We've run into some pain points like trying to index very large shapes into a
geospatial index, but have workarounds for basically everything now. We also
had a problem where when AWS had the outage around autoscaling groups a few
months ago, we lost 3/5 of our instances and had to reindex some data from
backups. That was the worst thing that's happened.

I'm sure there would be better/faster/cheaper ways of doing what we do, but
for what we get out of the box for the price, it's going to take a lot for us
to move away from it for now.

------
niklasrde
Yep, most of the audience facing search functionality across our sites
([https://www.bbc.co.uk](https://www.bbc.co.uk)) is powered by various Solr
clusters, hosted on-prem and cloud.

------
quickthrower2
ES powers search one of my side projects
[https://dealscombined.com.au](https://dealscombined.com.au).

The ability to not only full text search but to do it fast, to tune the
lexical behaviour (lowercase, plurals, stemming etc.) and to top it all
combine geo search pretty much left any other solution in the dust. I even
considered some paid solutions.

I also considered postgres which looked strong but I felt it’s be harder to
set up these features and that the full text would be weaker although geo
might be stronger but my geo needs are simple.
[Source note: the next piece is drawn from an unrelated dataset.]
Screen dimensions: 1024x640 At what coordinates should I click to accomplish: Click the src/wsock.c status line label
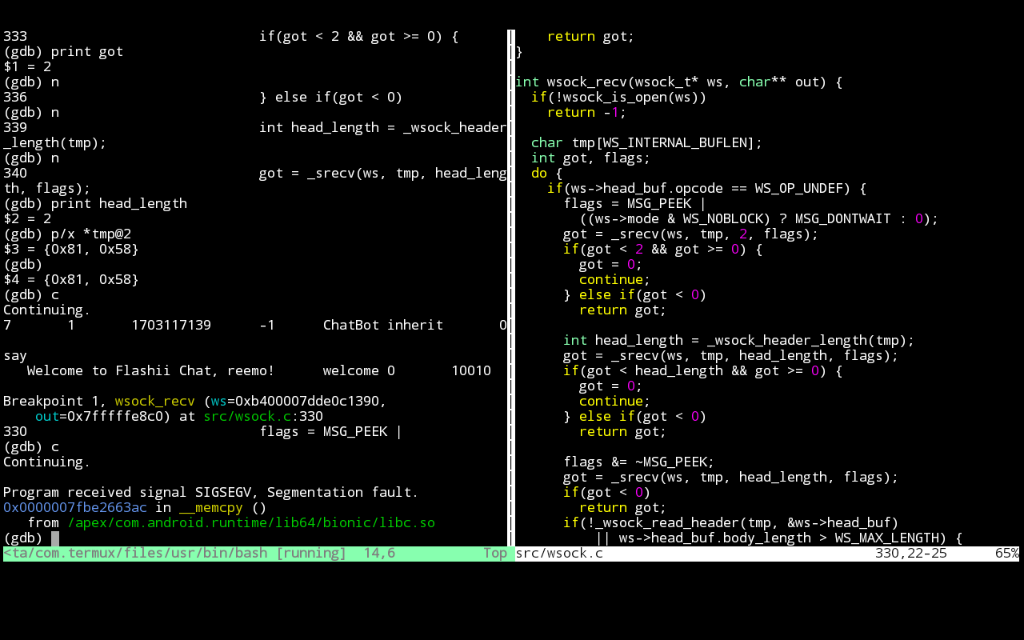(x=559, y=553)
ES was easy to set up to do this, taking about 2 hours of tuning. I used AWS
so I didn’t have to figure out how to install it. I admit I had a mental model
of ES from ELK-ing at work.

At some point when the site gets more traffic I’ll tune the search so that
rather than nearest matching, I’ll score bit the distance and the words and
order by perceived relevance. Ie weigh up both how close something is with how
well the words match.

ES is a pretty amazing tech and it’s the easiest way to set up a decent
quality free text search for your site.

------
holstvoogd
yeah, there aren't many alternatives unfortunately. I've used Sphinx a lot,
but am now stuck with ES and it is horrible to operate, probably because we
don't need a cluster solution so it is total overkill. Yeeeah for technical
debt.

For small projects (for some 1000s of documents), I'd probably go with
Postgresql FTS if possible. Sphinx/Solr for anything with indices smaller than
a couple 100GBs After that, ES seems reasonable & worth the overhead

EDIT: my biggest issue with ES is that it seems to be specifically engineered
to sell you support. So get a managed version if you can.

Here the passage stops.